Nicholas Bayerle, a fitness entrepreneur and Founder of Billion Dollar Body, added to the conversation by sharing the value of having a mentor, and how a mentor can provide feedback that might be perceived as negative, but is done in a way that is truly meant to help.

"I have a mentor, and for seven years he's been my go-to guy. And I am very aware that he doesn't really say many uplifting, encouraging things to me really--he's very improvement oriented. But when I first talked to him about it, he said, 'Look at what happens to you, everywhere you go. Everyone around you is giving you what you want to hear.' I really realized that he wasn't being negative, he just genuinely wanted to continue helping me grow. That's the real difference, between someone who is just interested in projecting their own negativity onto you, and someone who genuinely wants to point things out so that you can continue down your own path more effectively," said Bayerle.

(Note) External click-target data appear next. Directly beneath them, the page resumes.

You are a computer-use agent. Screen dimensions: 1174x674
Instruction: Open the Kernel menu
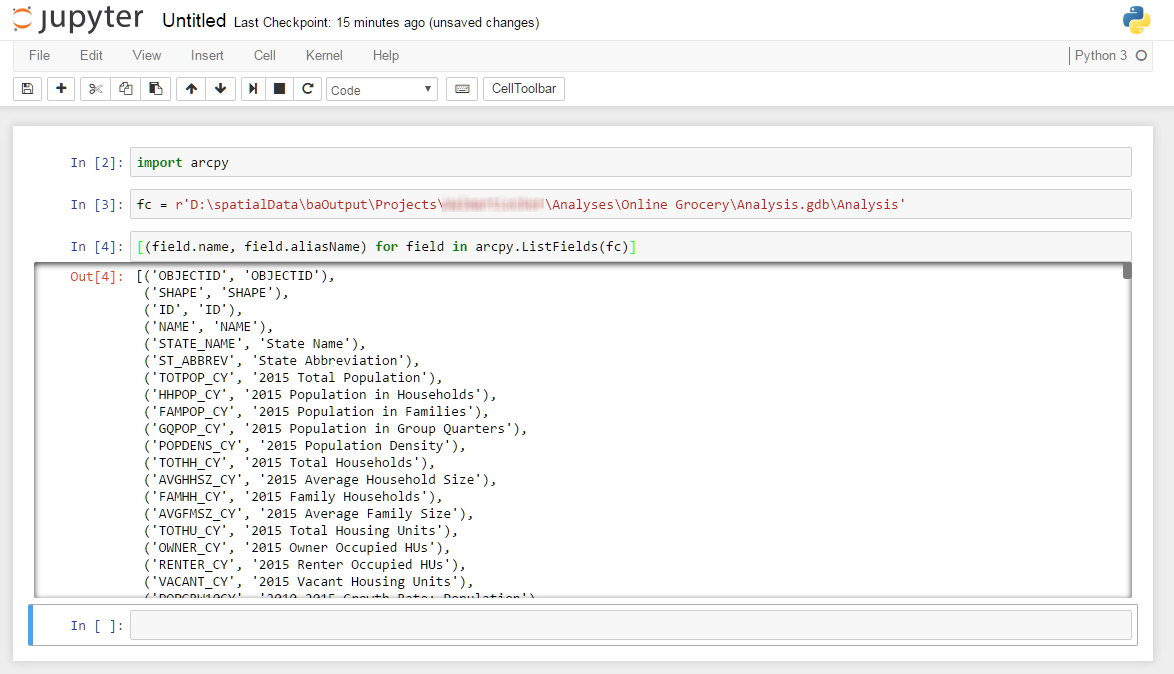point(323,55)
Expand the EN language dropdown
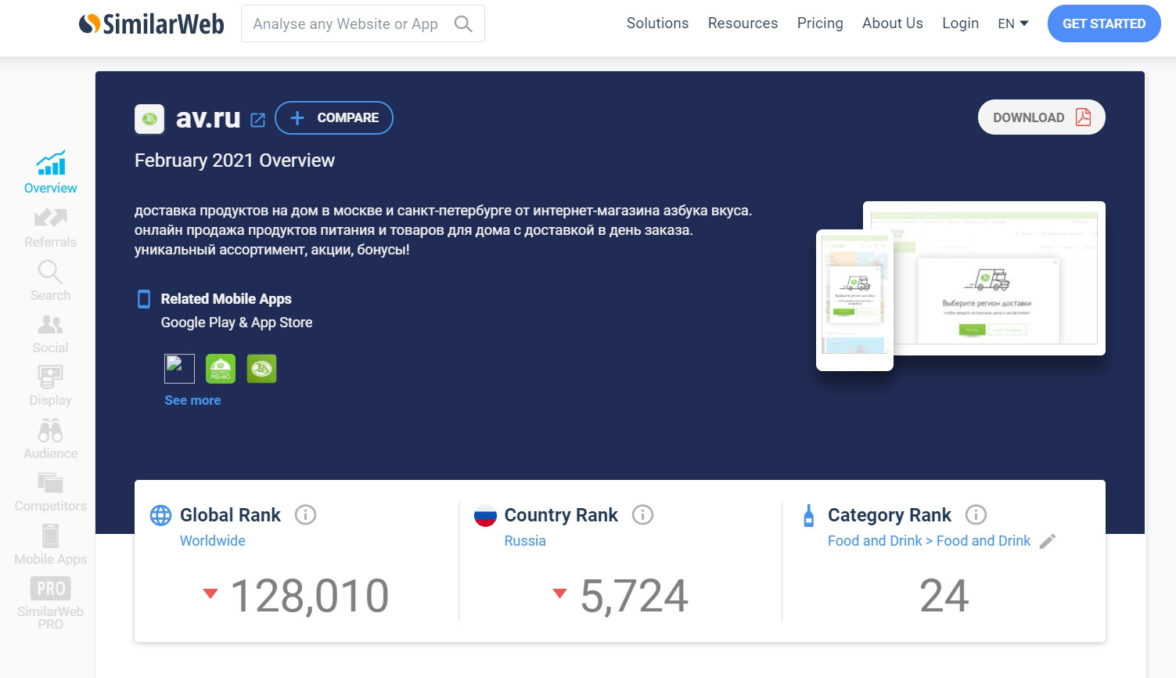Screen dimensions: 1176x678 (1013, 24)
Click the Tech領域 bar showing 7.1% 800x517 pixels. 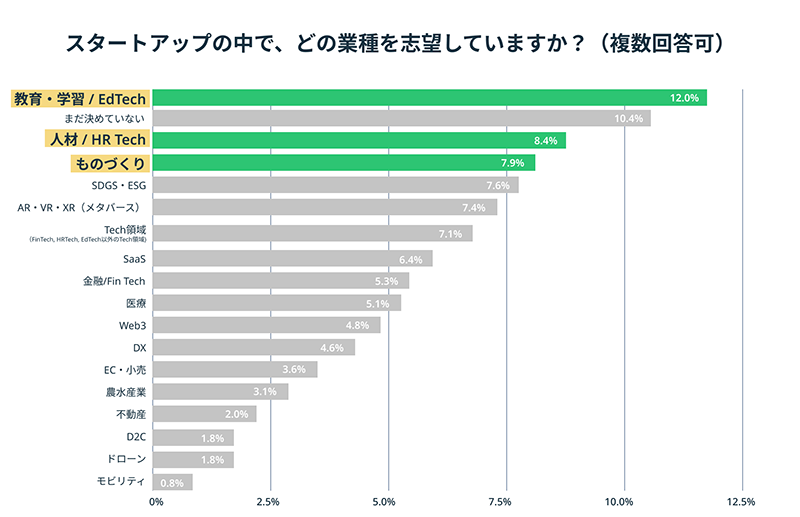(312, 233)
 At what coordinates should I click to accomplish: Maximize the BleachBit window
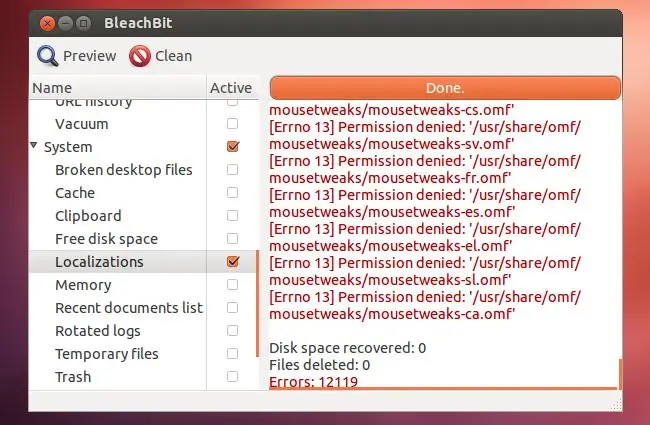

This is such, such important advice for anyone looking to improve themselves--whether it's emotionally, financially, etc. Improvement doesn't come from constant praise, nor does it come from being surrounded by negative people. Growth is the result of being surrounded by people who are willing to take the time to not only understand you (which is different than simply praising you), but also help you see things outside your own line of vision. This is why people credit mentors as being so influential in their lives. A mentor will tell you all the things your peers either can't or won't. But they don't do it from a place of negativity. They do it because they want to see you grow, just like someone mentored them and wanted to see them grow.

What it comes down to, then, is understanding what is growth-focused feedback (that might be difficult to swallow in the moment), and negative feedback. Negative feedback is detrimental, and does nothing but make you question yourself. It's not conducive, and not worth keeping in your life. It's the growth-focused feedback you want, and that tends to only come from other established industry peers, whom you share a positive relationship, and those closest to you.

But at the end of the day, true growth and knowing what's best for you, has to come from within.

"It's important to ask yourself, 'What can I improve?' And it's always a two-sided question. What's going well, and what's not going well? That's something that has to become part of your routine, so that you're always keeping your focus on your own growth. That way, when someone chimes in, you can compare their perspective to your own," said Griffin.